Two comments:
There's a lot of passing integers around to refer to a character.
That doesn't make a lot of sense to me; we should either be passing
char *, so that we can decode multibyte sequences, or using wchar_t
explicitly and autoconfing for it.
I see hardcoded support for a couple of simplistic charsets; would it
be worthwhile to add (minimal!) support for UTF-8 in case iconv is not
available? Gcj is natively UTF-8, and I have some open Debian bug
reports about this.
Absolutely --- as I say in the comments to charset.c:
At the moment, GDB only supports single-byte, stateless character
sets. This includes the ISO-8859 family (ASCII extended with
accented characters, and (I think) Cyrillic, for European
languages), and the EBCDIC family (used on IBM's mainframes).

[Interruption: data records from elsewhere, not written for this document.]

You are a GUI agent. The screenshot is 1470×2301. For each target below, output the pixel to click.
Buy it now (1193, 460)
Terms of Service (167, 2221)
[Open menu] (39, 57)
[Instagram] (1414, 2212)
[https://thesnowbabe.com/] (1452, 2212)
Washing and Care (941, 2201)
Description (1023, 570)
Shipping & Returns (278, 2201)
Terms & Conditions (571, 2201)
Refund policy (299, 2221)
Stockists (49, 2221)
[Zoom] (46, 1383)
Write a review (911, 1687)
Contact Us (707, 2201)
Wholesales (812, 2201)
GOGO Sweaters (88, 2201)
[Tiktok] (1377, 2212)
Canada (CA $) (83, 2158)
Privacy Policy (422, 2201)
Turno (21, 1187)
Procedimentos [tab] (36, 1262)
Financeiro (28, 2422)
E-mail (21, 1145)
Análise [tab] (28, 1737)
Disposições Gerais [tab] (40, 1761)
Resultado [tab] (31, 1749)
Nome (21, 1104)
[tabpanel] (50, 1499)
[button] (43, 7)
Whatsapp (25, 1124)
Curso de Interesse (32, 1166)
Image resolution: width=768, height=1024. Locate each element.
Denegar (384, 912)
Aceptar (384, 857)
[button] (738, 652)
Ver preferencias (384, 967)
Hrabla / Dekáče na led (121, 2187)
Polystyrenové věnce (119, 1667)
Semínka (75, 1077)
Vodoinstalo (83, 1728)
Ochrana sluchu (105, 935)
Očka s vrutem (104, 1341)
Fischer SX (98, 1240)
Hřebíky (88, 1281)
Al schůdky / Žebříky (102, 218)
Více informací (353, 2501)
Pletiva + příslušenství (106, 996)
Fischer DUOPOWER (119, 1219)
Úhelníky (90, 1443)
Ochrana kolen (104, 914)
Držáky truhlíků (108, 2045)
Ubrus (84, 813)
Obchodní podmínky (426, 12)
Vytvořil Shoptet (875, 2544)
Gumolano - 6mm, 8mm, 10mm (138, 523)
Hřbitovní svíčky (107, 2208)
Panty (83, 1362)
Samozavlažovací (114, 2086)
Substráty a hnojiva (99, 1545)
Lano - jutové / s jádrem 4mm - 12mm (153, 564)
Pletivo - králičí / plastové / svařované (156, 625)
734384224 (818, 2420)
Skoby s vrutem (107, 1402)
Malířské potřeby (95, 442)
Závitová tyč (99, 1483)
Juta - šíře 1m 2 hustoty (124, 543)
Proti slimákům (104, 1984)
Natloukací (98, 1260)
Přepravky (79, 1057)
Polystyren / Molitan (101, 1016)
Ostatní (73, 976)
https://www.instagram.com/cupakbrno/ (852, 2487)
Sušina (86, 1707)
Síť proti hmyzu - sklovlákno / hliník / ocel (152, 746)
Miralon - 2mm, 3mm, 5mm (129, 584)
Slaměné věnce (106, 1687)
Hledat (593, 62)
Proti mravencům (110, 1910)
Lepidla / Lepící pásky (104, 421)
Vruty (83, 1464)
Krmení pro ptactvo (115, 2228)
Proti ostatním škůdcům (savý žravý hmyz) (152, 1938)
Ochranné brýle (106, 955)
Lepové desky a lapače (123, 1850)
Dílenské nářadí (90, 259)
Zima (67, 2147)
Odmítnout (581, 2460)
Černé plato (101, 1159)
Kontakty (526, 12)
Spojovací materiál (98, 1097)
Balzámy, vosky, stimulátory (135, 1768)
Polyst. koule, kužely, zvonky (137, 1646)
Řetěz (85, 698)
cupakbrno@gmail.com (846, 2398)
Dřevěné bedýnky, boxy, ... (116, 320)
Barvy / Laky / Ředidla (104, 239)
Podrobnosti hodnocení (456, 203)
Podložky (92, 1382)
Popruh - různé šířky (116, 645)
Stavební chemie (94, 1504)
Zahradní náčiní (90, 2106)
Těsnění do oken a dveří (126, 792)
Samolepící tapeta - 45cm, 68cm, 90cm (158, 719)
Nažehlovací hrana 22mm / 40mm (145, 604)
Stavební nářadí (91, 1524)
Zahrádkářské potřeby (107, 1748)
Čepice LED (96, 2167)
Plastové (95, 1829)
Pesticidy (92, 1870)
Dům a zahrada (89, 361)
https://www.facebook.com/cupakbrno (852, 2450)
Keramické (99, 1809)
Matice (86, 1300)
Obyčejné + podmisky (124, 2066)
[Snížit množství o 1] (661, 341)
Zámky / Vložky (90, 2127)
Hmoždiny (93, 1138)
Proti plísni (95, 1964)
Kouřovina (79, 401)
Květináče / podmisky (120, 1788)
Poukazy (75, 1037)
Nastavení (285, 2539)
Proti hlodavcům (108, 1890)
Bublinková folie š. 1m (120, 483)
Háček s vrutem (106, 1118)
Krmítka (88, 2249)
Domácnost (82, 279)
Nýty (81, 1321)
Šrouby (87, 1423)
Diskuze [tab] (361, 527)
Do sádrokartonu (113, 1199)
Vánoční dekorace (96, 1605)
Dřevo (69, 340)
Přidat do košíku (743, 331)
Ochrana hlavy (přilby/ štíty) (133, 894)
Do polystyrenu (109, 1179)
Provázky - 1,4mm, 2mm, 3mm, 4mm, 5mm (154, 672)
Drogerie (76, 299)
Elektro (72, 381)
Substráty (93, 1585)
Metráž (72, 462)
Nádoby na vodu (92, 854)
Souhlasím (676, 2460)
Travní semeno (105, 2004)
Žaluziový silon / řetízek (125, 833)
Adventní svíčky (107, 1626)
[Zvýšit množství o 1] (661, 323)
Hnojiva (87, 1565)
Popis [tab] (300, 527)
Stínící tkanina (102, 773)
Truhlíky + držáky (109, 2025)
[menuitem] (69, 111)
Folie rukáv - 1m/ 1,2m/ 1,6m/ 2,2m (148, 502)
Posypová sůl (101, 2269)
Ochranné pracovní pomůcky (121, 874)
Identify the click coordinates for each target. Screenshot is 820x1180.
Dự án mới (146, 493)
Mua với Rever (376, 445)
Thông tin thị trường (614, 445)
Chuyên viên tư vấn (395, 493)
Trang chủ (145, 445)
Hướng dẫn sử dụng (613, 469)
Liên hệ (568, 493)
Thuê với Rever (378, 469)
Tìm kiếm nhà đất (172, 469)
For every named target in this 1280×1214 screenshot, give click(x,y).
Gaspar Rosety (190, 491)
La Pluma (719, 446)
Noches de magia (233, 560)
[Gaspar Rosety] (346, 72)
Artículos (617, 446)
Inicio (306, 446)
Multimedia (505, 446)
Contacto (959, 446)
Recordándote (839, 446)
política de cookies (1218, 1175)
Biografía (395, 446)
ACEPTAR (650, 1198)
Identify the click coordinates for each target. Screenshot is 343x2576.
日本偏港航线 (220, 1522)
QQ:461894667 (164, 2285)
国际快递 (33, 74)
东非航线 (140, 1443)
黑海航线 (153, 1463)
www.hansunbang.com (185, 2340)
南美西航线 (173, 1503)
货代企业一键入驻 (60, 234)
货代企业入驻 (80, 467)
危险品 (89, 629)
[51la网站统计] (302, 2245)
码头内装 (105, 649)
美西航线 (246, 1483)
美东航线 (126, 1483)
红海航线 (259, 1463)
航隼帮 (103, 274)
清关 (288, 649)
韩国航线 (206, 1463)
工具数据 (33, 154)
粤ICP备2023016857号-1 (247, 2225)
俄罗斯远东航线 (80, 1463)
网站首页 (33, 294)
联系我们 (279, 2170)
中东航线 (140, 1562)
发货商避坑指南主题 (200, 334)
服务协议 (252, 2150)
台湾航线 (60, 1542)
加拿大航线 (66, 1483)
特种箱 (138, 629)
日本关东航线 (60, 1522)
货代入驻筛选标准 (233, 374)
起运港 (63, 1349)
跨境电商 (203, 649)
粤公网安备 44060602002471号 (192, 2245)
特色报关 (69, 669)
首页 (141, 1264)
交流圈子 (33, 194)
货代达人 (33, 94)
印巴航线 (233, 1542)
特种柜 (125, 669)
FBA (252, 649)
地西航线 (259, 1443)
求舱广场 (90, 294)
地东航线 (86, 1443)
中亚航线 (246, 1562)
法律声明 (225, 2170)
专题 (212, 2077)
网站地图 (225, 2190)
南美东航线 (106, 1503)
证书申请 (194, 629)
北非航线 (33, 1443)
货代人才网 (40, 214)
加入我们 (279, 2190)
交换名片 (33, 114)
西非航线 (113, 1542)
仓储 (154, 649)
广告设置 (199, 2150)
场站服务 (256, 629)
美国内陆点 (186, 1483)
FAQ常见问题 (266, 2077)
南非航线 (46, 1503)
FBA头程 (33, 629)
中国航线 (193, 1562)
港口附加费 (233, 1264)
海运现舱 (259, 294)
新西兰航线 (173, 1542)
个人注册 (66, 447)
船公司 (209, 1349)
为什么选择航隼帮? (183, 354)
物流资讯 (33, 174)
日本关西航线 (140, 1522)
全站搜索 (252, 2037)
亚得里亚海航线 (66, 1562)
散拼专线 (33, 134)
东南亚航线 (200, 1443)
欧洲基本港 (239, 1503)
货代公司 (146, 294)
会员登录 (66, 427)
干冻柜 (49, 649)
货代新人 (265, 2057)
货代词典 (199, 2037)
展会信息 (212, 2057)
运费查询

Unfortunately, it excludes many Asian scripts, the fixed- and
variable-width Unicode encodings, and other desireable things.
Patches are welcome! (For example, it would be nice if the Java
string support could simply get absorbed into some more general
multi-byte encoding support.)
But it seemed to me that supporting stateless variable-width encodings
was going to be a *lot* of work. Specifically, how the printing code
should change was a bit beyond me.
Regarding `int' vs. `wchar_t': the wchar_t we could detect with
autoconf is a host type. It has no necessary relationship to the
`wchar_t' on the target. LONGEST might be a better choice than `int',
but `wchar_t' is worse.